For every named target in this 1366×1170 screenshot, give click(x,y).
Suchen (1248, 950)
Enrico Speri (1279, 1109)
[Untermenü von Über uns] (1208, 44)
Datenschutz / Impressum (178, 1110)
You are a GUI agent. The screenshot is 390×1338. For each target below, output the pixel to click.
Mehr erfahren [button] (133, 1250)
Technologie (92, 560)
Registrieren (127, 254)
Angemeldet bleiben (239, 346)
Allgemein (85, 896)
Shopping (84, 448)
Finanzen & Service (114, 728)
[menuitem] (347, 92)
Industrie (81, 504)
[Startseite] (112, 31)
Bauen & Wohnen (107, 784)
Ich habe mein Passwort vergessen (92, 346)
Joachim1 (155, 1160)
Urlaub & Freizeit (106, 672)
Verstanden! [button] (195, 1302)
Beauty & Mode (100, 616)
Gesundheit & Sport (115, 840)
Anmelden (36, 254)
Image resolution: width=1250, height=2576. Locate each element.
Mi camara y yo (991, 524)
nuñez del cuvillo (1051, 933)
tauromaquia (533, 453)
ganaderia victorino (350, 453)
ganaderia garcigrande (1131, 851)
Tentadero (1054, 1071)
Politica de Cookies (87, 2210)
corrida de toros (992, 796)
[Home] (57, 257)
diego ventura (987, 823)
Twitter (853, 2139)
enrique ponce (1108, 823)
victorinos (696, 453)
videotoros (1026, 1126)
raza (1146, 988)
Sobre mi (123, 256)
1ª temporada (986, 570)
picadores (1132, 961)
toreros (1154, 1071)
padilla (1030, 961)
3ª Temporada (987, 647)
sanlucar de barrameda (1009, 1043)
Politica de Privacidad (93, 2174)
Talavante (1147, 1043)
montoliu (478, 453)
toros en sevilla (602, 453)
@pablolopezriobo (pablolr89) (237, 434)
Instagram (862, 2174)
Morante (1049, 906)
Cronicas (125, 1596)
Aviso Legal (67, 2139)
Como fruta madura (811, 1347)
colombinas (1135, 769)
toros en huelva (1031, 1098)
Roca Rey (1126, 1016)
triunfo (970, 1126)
※
• [TRY IT]: Take the records above and copy them out exactly.

• [RESPONSE TO THE EXERCISE]:
For every named target in this 1366×1170 screenshot, give click(x,y).
Suchen (1248, 950)
Enrico Speri (1279, 1109)
[Untermenü von Über uns] (1208, 44)
Datenschutz / Impressum (178, 1110)
You are a GUI agent. The screenshot is 390×1338. For each target below, output the pixel to click.
Mehr erfahren [button] (133, 1250)
Technologie (92, 560)
Registrieren (127, 254)
Angemeldet bleiben (239, 346)
Allgemein (85, 896)
Shopping (84, 448)
Finanzen & Service (114, 728)
[menuitem] (347, 92)
Industrie (81, 504)
[Startseite] (112, 31)
Bauen & Wohnen (107, 784)
Ich habe mein Passwort vergessen (92, 346)
Joachim1 (155, 1160)
Urlaub & Freizeit (106, 672)
Verstanden! [button] (195, 1302)
Beauty & Mode (100, 616)
Gesundheit & Sport (115, 840)
Anmelden (36, 254)
Image resolution: width=1250, height=2576. Locate each element.
Mi camara y yo (991, 524)
nuñez del cuvillo (1051, 933)
tauromaquia (533, 453)
ganaderia victorino (350, 453)
ganaderia garcigrande (1131, 851)
Tentadero (1054, 1071)
Politica de Cookies (87, 2210)
corrida de toros (992, 796)
[Home] (57, 257)
diego ventura (987, 823)
Twitter (853, 2139)
enrique ponce (1108, 823)
victorinos (696, 453)
videotoros (1026, 1126)
raza (1146, 988)
Sobre mi (123, 256)
1ª temporada (986, 570)
picadores (1132, 961)
toreros (1154, 1071)
padilla (1030, 961)
3ª Temporada (987, 647)
sanlucar de barrameda (1009, 1043)
Politica de Privacidad (93, 2174)
Talavante (1147, 1043)
montoliu (478, 453)
toros en sevilla (602, 453)
@pablolopezriobo (pablolr89) (237, 434)
Instagram (862, 2174)
Morante (1049, 906)
Cronicas (125, 1596)
Aviso Legal (67, 2139)
Como fruta madura (811, 1347)
colombinas (1135, 769)
toros en huelva (1031, 1098)
Roca Rey (1126, 1016)
triunfo (970, 1126)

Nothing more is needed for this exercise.